Assigned task:
The whole set of entries is to be restated word for word.

#####

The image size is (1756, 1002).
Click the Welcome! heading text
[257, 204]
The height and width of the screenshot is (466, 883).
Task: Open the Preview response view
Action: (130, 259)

#####

Response to this exercise:
The image size is (1756, 1002).
Click the Welcome! heading text
[257, 204]
The height and width of the screenshot is (466, 883).
Task: Open the Preview response view
Action: (130, 259)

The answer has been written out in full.